Harmonie des sphères - Définition

Source: Wikipédia sous licence CC-BY-SA 3.0.
La liste des auteurs de cet article est disponible ici.

"Harmonie des sphères" au sens large

Au sens large, l'expression "musique céleste" désigne la simultanéité et la concordance de sons venus du ciel. Un texte bouddhique soutient ceci : "Le moine, (...) avec cette claire, céleste oreille surpassant l'oreille des hommes, entend à la fois les sons humains et les sons célestes, fussent-ils loin ou près" (Tripityaka, Sutta-pitaka, I : Dîgha-nikâya, 2 : Sâmañña-phala-sutta, 87).


De façon plus large encore certains auteurs pensent à l'harmonie cosmique. Dans le Gorgias (507e), Platon parle des "sages" qui, voyant le lien qui unit la terre et le ciel, les dieux et les hommes, ont donné au Tout le nom de kosmos (ordre, arrangement).

Histoire

La notion d'harmonie des sphères remonte indirectement, sans que ce soit historiquement attesté, au pythagoricien Philolaos, vers 400 av. J.-C. Philolaos est à la fois mathématicien et astronome. Pour lui, le monde est "harmonie et nombre", tout est arrangé selon des proportions qui correspondent aux trois consonances de base de la musique : 2:1 (harmonie), 3:2 (quinte), 4:3 (quarte). Le pythagoricien Nicomaque de Gerasa (vers 200) assigne les notes de l'octave aux corps célestes, de sorte qu'ils génèrent une musique.

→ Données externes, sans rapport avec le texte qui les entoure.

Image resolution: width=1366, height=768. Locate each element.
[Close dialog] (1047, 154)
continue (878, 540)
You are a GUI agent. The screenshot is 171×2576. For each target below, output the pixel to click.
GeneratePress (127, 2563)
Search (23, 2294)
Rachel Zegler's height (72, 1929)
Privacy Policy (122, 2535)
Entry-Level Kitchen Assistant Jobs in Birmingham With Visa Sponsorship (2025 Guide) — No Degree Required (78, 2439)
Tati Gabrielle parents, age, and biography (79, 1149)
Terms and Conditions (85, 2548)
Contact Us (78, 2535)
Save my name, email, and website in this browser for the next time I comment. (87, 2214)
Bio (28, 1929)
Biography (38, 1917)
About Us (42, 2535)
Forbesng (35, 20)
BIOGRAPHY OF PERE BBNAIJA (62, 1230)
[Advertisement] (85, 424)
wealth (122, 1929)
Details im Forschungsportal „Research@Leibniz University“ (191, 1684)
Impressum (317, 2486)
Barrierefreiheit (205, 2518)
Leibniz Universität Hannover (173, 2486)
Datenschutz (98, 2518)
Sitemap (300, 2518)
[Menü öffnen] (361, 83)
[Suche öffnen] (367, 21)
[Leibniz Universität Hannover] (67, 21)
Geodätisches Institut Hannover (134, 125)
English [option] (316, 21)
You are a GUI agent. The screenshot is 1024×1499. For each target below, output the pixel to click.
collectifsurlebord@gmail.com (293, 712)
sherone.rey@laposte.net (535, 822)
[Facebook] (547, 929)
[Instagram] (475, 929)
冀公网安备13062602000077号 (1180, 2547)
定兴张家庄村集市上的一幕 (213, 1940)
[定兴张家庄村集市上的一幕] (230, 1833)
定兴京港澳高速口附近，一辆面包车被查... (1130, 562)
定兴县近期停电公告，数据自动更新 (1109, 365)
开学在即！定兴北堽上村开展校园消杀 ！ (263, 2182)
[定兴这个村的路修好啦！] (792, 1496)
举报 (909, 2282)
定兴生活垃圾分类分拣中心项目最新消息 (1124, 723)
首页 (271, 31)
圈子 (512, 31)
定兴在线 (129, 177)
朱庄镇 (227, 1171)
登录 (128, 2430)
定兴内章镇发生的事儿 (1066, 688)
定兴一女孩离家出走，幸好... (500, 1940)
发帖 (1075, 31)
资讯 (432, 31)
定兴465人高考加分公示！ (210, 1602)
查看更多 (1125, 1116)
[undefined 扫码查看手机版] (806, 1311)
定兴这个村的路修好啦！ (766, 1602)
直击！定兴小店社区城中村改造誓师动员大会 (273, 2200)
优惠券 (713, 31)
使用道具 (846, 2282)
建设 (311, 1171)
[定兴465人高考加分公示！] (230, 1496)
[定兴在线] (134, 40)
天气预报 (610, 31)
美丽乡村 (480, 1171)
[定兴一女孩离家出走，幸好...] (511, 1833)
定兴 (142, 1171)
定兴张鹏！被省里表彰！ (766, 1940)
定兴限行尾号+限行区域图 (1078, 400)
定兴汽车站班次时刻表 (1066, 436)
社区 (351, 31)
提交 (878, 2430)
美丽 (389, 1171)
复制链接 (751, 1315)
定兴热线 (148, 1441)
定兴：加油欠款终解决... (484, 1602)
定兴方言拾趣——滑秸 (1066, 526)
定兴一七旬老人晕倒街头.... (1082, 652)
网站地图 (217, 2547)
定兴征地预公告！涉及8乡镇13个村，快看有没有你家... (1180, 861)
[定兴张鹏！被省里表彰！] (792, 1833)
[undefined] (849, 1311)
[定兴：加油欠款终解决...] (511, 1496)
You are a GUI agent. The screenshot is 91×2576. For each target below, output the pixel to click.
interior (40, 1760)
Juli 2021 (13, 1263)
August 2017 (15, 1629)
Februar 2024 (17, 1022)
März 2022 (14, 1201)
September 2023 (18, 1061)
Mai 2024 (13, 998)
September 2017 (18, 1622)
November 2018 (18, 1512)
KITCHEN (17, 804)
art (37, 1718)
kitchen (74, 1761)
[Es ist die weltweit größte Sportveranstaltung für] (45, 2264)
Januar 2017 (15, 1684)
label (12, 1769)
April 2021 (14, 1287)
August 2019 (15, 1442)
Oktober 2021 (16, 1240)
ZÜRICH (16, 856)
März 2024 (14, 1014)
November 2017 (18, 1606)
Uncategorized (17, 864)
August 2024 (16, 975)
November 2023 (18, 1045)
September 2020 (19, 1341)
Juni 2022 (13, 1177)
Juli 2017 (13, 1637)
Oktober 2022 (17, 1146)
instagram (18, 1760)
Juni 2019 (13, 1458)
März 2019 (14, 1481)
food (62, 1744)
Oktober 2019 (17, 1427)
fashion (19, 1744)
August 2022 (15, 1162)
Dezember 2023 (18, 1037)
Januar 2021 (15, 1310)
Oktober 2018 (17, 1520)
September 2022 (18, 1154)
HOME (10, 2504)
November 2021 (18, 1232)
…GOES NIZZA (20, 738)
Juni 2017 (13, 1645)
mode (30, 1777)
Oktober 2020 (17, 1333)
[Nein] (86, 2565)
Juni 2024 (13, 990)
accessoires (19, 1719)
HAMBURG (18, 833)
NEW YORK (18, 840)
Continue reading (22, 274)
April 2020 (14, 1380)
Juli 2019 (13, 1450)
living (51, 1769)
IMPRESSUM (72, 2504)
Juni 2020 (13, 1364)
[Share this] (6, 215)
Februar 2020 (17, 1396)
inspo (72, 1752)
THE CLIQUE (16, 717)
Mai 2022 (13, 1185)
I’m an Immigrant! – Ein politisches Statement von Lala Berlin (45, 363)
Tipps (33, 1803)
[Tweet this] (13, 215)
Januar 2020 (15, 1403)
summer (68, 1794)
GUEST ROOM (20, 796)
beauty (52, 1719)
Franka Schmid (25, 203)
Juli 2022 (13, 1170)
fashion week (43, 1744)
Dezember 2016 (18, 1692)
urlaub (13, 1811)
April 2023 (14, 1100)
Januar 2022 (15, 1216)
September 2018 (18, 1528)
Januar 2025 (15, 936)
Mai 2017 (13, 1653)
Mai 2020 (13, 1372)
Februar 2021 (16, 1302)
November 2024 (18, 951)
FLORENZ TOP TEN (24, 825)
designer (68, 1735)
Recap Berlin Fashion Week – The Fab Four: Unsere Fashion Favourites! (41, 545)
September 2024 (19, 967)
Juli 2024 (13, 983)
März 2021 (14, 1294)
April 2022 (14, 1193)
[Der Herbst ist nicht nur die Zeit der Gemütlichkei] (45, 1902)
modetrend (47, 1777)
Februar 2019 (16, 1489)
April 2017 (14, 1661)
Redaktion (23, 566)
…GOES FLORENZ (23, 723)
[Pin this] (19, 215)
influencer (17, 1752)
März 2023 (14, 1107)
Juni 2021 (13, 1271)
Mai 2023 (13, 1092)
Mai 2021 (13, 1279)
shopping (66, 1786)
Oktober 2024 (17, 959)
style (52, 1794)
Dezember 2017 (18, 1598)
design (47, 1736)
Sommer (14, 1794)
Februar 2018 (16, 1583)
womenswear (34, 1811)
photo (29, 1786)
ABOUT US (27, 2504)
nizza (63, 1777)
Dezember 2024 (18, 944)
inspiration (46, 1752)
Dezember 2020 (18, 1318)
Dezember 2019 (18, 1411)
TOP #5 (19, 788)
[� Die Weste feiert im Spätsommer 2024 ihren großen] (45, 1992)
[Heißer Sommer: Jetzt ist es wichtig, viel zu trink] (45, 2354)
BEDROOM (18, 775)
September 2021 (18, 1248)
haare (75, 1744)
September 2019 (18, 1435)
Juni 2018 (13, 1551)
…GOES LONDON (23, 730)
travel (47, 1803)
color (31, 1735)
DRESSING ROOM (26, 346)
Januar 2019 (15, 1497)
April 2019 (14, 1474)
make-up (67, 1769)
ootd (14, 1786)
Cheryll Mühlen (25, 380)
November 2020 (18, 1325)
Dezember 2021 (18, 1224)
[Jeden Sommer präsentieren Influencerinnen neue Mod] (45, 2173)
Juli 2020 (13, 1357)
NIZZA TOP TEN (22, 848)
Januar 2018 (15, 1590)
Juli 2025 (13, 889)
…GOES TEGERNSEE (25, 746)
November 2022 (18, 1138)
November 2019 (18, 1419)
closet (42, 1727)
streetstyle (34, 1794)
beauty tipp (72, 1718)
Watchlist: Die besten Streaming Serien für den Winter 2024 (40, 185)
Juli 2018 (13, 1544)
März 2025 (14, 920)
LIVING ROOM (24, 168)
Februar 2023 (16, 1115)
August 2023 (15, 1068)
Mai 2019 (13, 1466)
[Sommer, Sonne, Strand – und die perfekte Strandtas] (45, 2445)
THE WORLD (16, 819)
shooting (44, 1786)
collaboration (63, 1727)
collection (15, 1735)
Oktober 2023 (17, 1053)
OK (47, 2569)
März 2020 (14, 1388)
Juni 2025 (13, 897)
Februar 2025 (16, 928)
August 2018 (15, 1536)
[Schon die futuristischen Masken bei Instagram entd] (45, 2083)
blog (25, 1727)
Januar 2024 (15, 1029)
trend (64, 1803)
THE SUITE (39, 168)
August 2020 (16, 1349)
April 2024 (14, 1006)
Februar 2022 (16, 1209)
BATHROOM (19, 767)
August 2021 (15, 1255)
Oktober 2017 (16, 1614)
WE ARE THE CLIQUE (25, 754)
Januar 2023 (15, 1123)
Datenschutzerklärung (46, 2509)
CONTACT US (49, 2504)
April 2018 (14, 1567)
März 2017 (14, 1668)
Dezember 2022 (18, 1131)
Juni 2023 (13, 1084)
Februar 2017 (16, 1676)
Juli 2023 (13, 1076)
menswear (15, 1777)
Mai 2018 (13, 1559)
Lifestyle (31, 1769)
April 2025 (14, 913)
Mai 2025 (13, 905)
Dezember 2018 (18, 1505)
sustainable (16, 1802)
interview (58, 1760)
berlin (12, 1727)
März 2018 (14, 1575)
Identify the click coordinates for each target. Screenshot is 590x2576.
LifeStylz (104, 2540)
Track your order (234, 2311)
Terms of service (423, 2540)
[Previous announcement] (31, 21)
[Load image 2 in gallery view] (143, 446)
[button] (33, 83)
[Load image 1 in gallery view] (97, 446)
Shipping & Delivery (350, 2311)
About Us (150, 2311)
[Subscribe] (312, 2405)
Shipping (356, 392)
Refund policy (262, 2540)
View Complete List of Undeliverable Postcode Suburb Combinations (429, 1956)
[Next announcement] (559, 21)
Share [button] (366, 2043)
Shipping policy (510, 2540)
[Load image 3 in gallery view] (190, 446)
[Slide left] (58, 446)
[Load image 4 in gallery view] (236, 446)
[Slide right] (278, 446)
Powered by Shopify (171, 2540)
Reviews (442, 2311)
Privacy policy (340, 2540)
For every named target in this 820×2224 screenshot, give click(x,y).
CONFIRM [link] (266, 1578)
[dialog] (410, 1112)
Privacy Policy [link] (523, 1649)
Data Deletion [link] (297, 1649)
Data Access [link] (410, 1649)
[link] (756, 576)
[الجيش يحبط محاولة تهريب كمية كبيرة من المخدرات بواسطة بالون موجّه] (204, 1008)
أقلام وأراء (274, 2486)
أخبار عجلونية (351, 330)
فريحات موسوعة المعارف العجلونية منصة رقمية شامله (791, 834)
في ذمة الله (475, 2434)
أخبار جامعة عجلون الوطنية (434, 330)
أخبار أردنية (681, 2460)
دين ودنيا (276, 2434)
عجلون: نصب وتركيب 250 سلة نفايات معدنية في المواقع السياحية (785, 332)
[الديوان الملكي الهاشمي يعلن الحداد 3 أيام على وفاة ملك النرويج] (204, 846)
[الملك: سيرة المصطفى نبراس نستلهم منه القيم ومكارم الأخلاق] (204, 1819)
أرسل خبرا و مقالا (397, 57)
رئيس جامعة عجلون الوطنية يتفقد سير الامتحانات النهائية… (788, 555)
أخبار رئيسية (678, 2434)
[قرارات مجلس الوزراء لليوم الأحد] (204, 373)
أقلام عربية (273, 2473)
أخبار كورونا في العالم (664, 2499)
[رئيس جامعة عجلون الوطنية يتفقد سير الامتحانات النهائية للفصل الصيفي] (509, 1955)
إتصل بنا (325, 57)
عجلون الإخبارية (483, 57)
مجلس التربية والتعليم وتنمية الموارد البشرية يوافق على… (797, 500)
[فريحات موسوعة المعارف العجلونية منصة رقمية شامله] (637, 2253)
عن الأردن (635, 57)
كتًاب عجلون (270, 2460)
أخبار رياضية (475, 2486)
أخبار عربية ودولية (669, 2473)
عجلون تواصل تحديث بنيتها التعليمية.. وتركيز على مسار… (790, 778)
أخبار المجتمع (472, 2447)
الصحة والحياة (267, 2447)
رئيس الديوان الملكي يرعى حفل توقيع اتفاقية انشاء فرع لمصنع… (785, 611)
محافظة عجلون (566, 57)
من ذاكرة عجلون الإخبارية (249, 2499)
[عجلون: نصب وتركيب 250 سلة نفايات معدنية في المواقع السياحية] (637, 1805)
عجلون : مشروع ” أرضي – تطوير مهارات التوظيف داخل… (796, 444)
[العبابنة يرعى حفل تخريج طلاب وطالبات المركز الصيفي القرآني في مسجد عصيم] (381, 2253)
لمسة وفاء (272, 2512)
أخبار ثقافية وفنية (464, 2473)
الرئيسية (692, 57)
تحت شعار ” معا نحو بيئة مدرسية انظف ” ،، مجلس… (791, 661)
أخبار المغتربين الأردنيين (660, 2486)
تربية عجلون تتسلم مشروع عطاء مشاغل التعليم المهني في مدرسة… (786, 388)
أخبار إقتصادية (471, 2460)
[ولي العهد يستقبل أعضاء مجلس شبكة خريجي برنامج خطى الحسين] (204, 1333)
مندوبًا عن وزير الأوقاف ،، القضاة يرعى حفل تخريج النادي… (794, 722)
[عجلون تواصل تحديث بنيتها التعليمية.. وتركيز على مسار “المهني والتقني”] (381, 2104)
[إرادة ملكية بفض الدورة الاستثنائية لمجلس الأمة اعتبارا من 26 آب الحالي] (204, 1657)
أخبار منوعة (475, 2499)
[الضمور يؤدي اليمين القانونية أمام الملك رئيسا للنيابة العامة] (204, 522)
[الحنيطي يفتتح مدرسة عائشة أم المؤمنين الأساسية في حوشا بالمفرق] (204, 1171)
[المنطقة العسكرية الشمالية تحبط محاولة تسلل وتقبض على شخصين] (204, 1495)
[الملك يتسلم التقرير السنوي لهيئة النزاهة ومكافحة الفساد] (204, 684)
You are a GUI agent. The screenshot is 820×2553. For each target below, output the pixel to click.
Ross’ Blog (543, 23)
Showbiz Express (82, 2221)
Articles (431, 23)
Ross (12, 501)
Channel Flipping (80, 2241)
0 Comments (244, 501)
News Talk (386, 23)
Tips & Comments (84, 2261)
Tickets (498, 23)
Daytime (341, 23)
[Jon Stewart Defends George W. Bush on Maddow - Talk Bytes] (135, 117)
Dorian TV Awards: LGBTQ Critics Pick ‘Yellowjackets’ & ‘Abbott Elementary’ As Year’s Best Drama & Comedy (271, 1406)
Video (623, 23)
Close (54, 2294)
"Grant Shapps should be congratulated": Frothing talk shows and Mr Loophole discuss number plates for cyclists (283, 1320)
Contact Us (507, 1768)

Platon prend pour unité de mesure l'intervalle Terre/Lune, et il admet la série suivante : Lune Soleil, Vénus, Mercure, Mars, Jupiter, Saturne.

Aristote fait, le premier, un exposé critique de la notion pythagoricienne d'harmonie des sphères :

"On doit voir évidemment, d'après tout ce qui précède, que, quand on nous parle d'une harmonie résultant du mouvement de ces corps pareille à l'harmonie de sons qui s'accorderaient entr'eux, on fait une comparaison fort brillante, sans doute, mais très vaine ; ce n'est pas là du tout la vérité. Mais, en effet, il y a des gens [les pythagoriciens] qui se figurent que le mouvement de si grands corps [les planètes] doit produire nécessairement du bruit, puisque nous entendons autour de nous le bruit que font des corps qui n'ont ni une telle masse, ni une rapidité égale à celle du Soleil et de la Lune. Par là, on se croit autorisé à conclure que des astres aussi nombreux et aussi immenses que ceux qui ont ce prodigieux mouvement de translation, ne peuvent pas marcher sans faire un bruit d'une inexprimable intensité. En admettant d'abord cette hypothèse, et en supposant que ces corps, grâce à leurs distances respectives, sont pour leurs vitesses dans les rapports mêmes des harmonies, ces philosophes en arrivent à prétendre que la voix des astres, qui se meuvent en cercle, est harmonieuse. Mais comme il serait fort étonnant que nous n'entendissions pas cette prétendue voix, on nous en explique la cause, en disant que ce bruit date pour nos oreilles du moment même de notre naissance. Ce qui fait que nous ne distinguons pas le bruit, c'est que nous n'avons jamais eu le contraste du silence, qui y serait contraire ; car la voix et le silence, se font ainsi distinguer réciproquement l'un par l'autre. Or, de même que les forgerons, par l'habitude du bruit qu'ils font, n'en perçoivent plus la différence, de même aussi, dit-on, il en advient pour les hommes. Cette supposition, je le répète, est fort ingénieuse et fort poétique ; mais il est tout à fait impossible qu'il en soit ainsi." (Aristote, Du ciel, II, chap. 9, 290).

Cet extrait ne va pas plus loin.